Should a prospective traveler to Morocco manage to secure a PCR test, the majority of testing centers cannot guarantee results within the time frame required by the Moroccan government due to high demand and backlogged labs.
Obtaining serological tests is even more complicated, as this sometimes requires a referral from a physician to a lab for testing. The lab tests can be costly and results are usually not available for several days. Test results are often first sent to the primary care physician, who will then call the patient and require them to collect the results.
Flights from the US to Morocco are only operating out of New York City, meaning that travelers who are not on the East Coast or cannot afford to fly to the Big Apple will face further setbacks when attempting to respect the 48-hour testing window.

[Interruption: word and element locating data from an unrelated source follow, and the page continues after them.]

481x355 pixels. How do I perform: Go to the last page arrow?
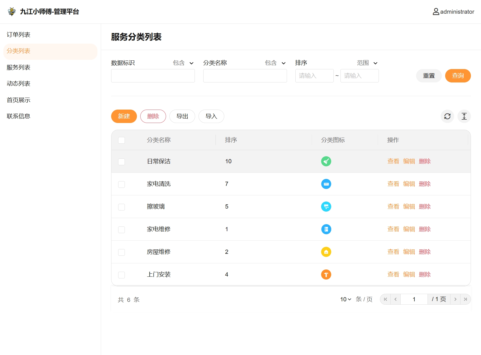465,299

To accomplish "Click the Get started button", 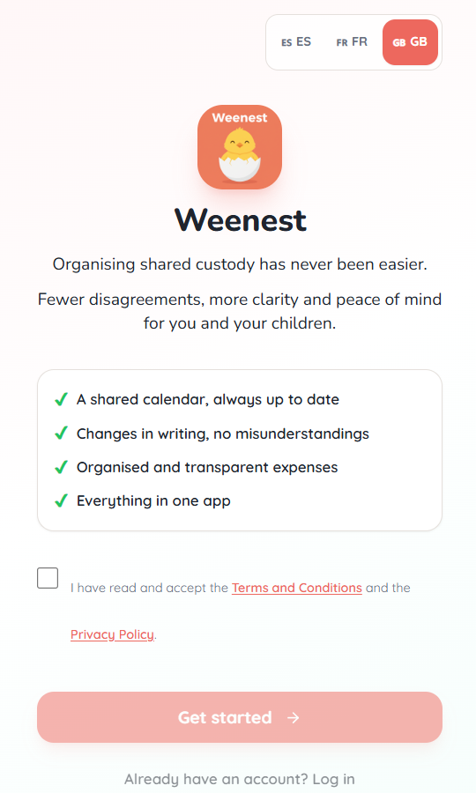I will [240, 717].

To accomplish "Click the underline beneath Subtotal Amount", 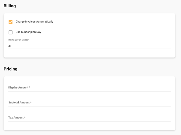I will point(89,106).
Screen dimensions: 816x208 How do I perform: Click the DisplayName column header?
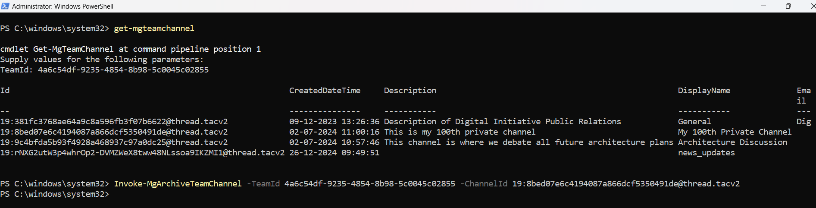click(x=704, y=91)
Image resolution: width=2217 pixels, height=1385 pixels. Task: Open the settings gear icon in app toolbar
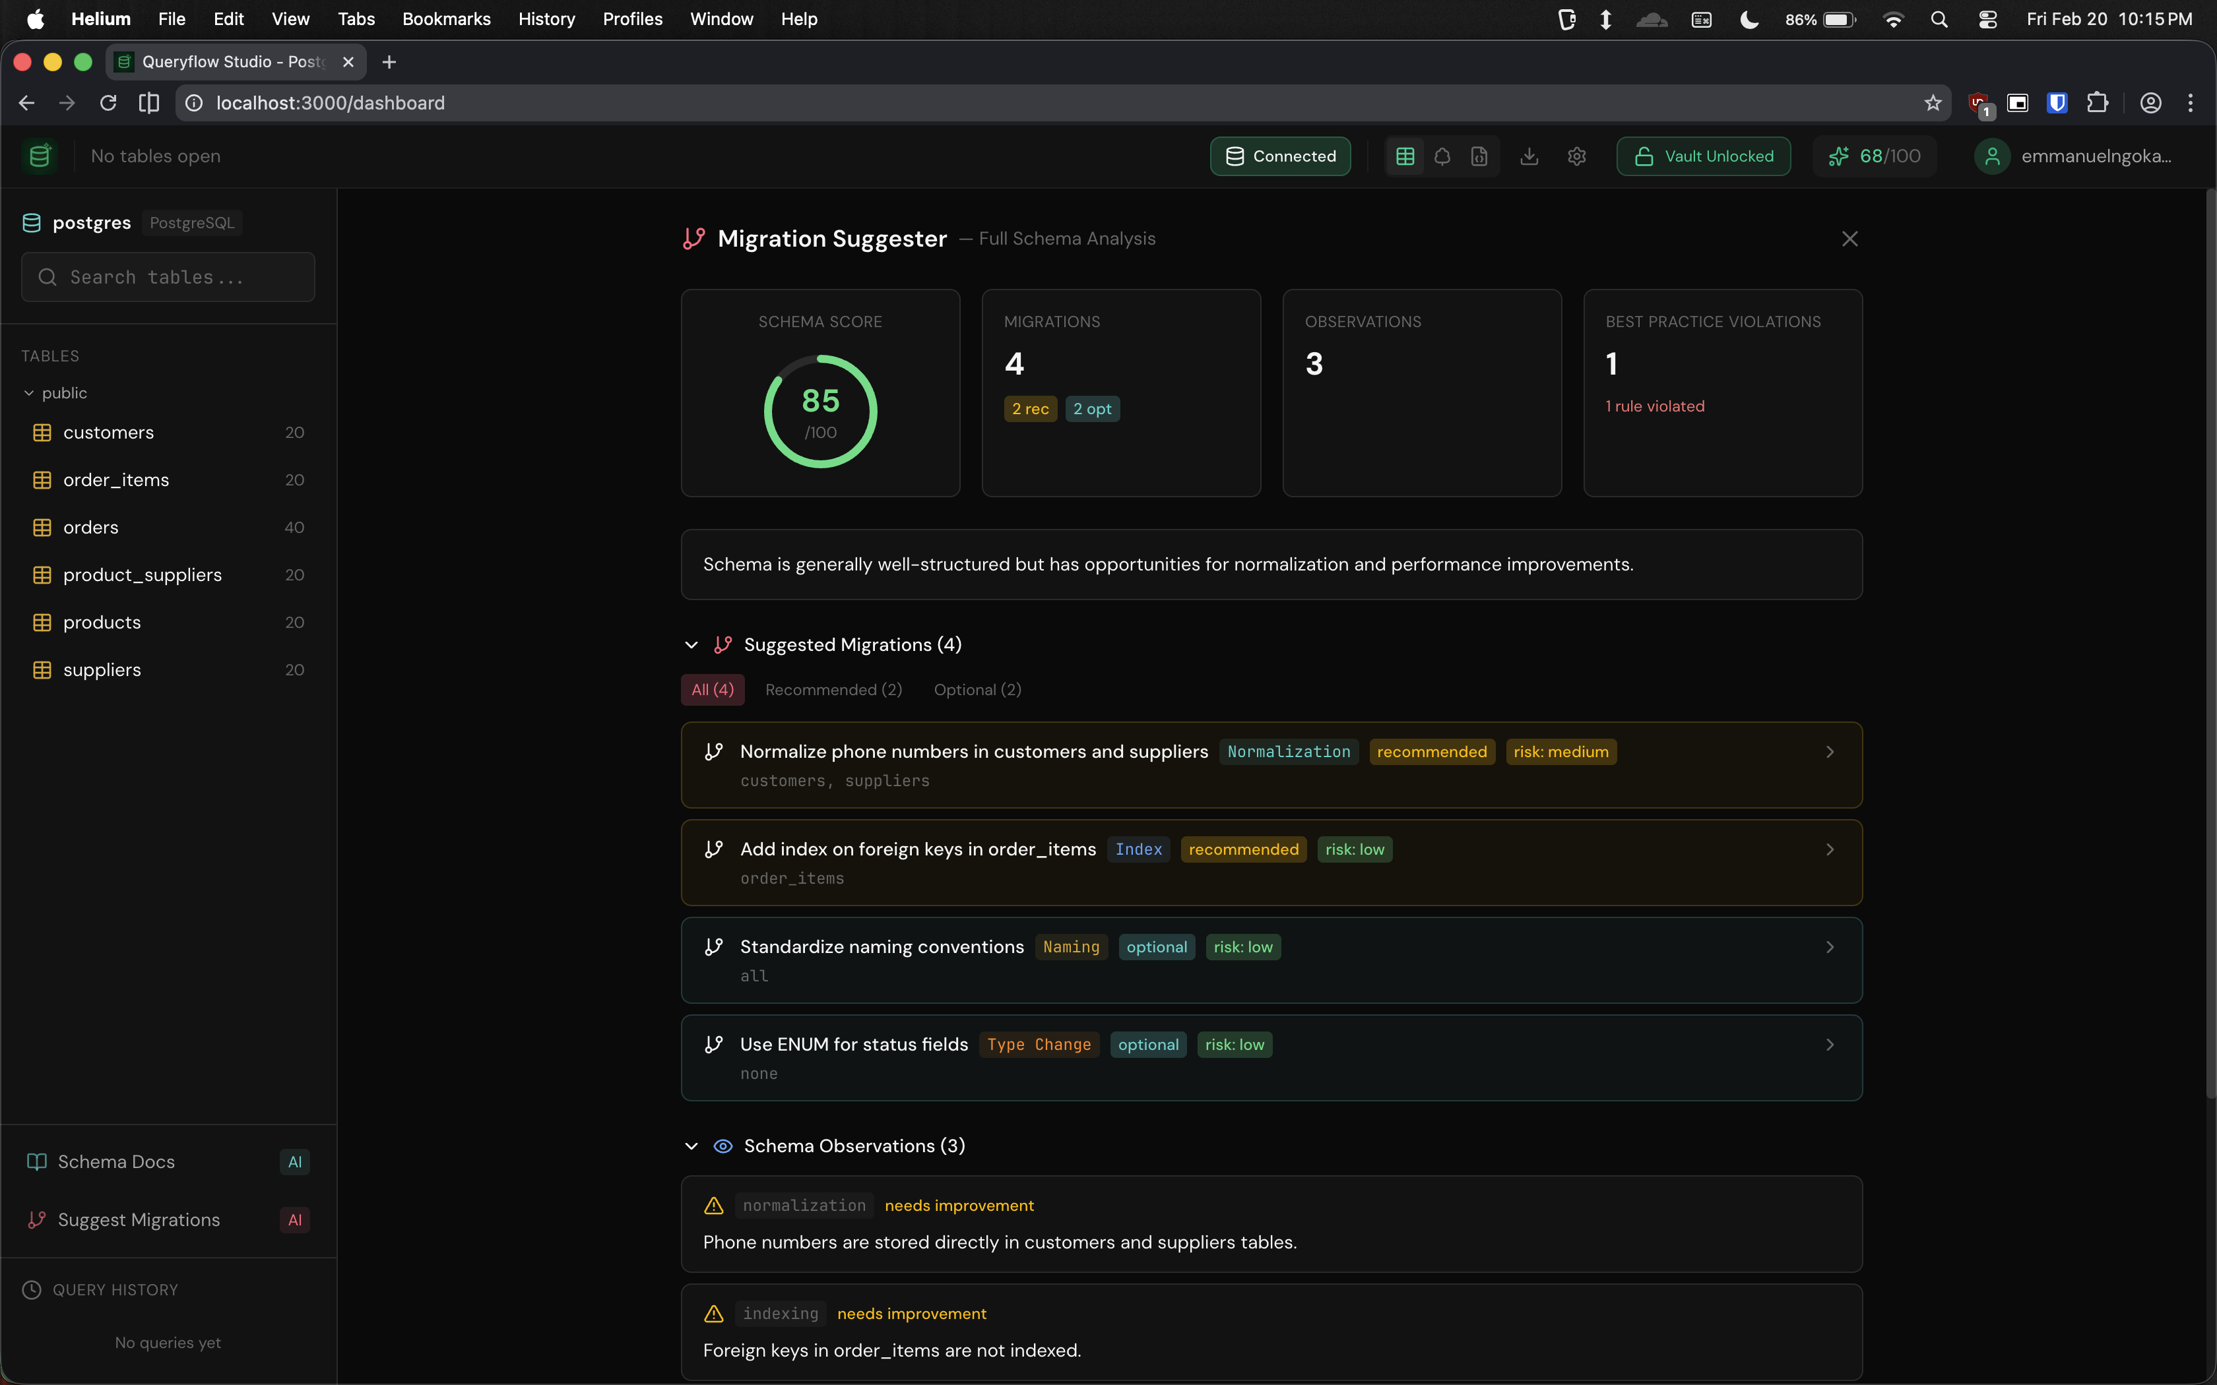[x=1577, y=157]
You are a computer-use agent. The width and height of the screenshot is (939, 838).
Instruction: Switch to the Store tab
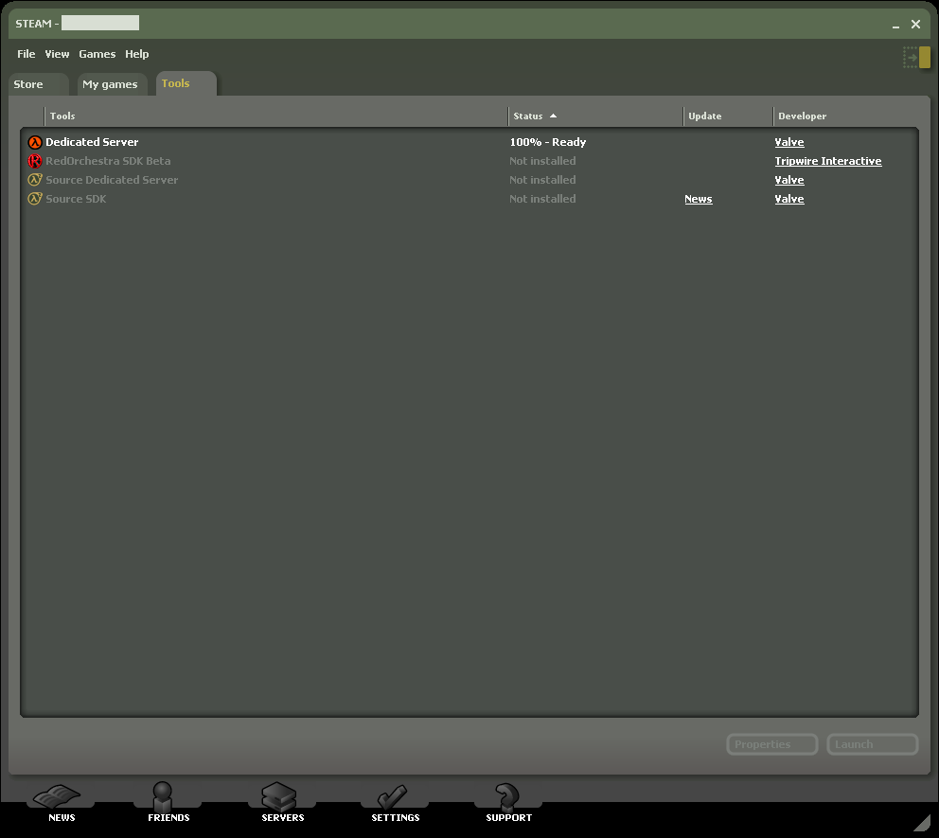(x=28, y=84)
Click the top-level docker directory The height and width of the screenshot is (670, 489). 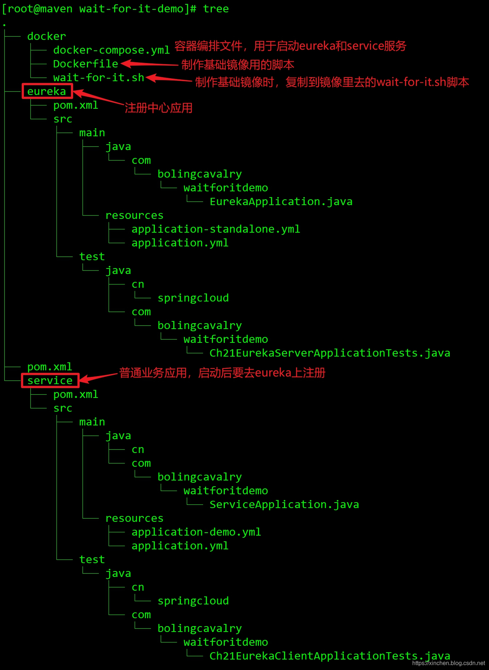pyautogui.click(x=47, y=36)
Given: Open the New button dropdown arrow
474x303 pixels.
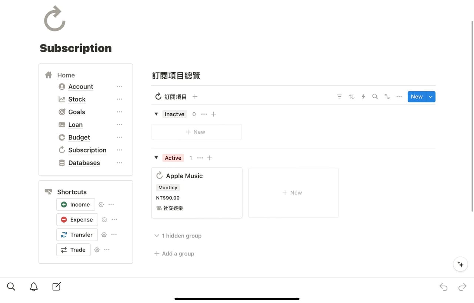Looking at the screenshot, I should [x=430, y=96].
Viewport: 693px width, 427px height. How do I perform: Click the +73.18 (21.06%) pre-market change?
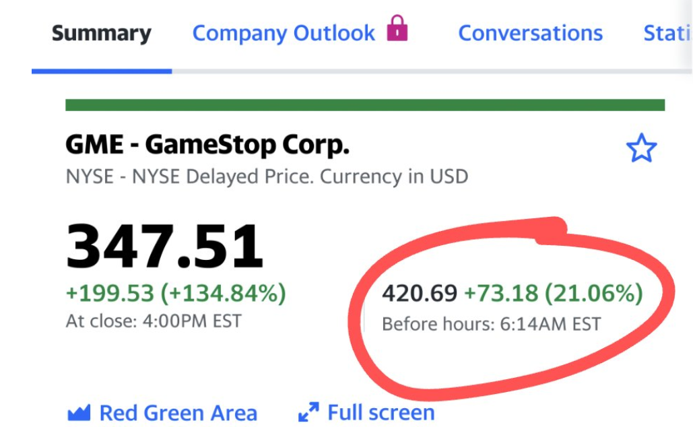coord(553,294)
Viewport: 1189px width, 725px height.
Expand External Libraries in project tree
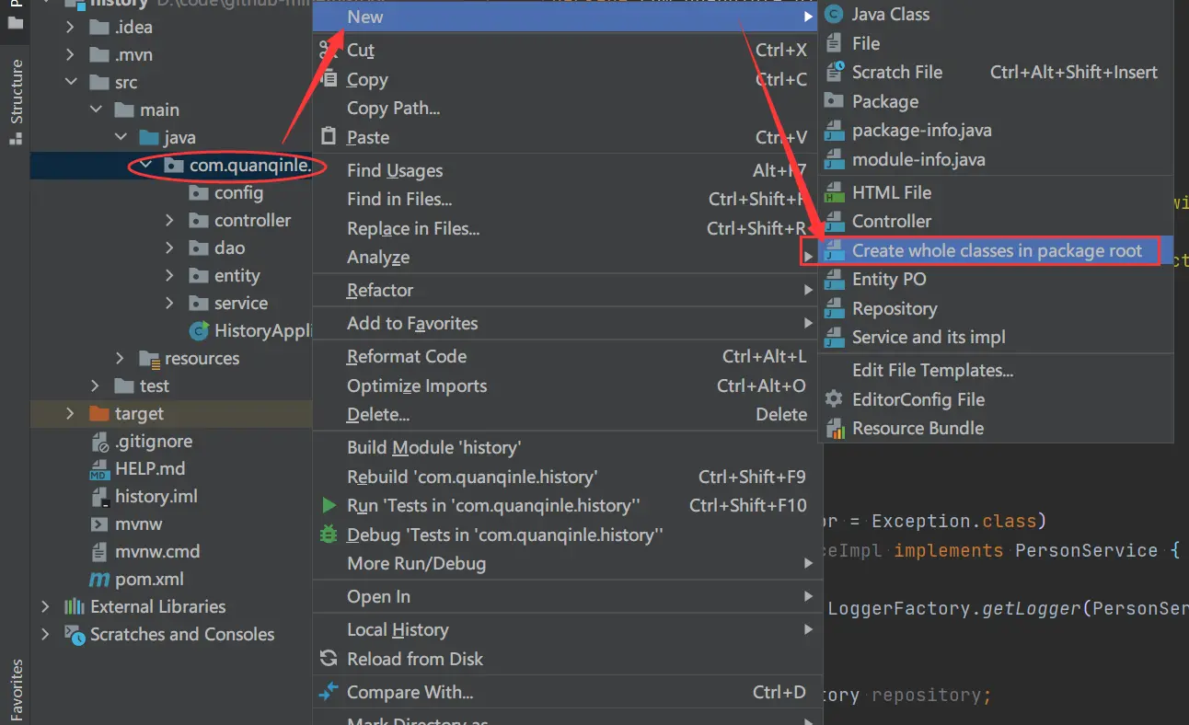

“Housing arrangements are expiring. People [are] running out of funds, this is our last hope to return home and this 48-hour requirement and serological testing [are] making it impossible. We have been indoors isolating for months now to stay safe, going out looking for places to test is actually increasing our chance of getting contaminated in that very process,” the source shared.
An emotional rollercoaster
In multiple statements following the initial July 8 announcement of the exceptional border reopening operation, Morocco’s Ministry of Foreign Affairs vowed to coordinate with local authorities in countries where the necessary COVID-19 tests are not readily available, particularly in developing countries.
Several Moroccan diplomatic representations, such as the embassy in Portugal and the consulate in Saudi Arabia, have announced initiatives to collaborate with local laboratories to expedite PCR and serological tests for prospective travelers to Morocco.
However, in a country as vast and varied as the US, Morocco’s only two diplomatic representations — the embassy in Washington, D.C. and the consulate in New York City — appear to be struggling to respond to the new wave of requests for support.
“[The embassy’s] response initially was to hang still and they will inform us if they know more,” the Moroccan source in the US told MWN, adding that they did not have any luck contacting Moroccan ministries for assistance. “Royal Air Maroc also ceased picking up their phone two days [ago].”
They said that even if the US State Department grants them special approval to get tested, their results may not be available in time. “All this has to be set up only 48 hours before my flight, which is at 11 p.m. So it can only be done the day before my flight since centers won’t open at 11 p.m. two days prior, when the 48-hour countdown begins. Cutting it too short is stressful and not guaranteed.”
Similar to Americans who have expressed their frustration with the Trump administration’s handling of the pandemic, Moroccan citizens and residents in the US are feeling the consequences of the president’s lax COVID-19 response.
“Just when we were happy about the reopening news, the unrealistic testing caveat came like a shock. A true emotional roller coaster.”